--- RECORDS FOR PROCESSING ---

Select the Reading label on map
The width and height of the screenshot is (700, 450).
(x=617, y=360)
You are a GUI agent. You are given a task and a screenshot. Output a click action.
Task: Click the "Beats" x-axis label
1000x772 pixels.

---

(YOUR INSTRUCTIONS):
Reproduce every line of the listing above, requests included, but multiply each coordinate in the answers by 1.15 and round to the nearest whole number, with halves rounded up.

(REPLY TO THE EXERCISE):
Select the Reading label on map
The width and height of the screenshot is (700, 450).
(x=710, y=414)
You are a GUI agent. You are given a task and a screenshot. Output a click action.
Task: Click the "Beats" x-axis label
1000x772 pixels.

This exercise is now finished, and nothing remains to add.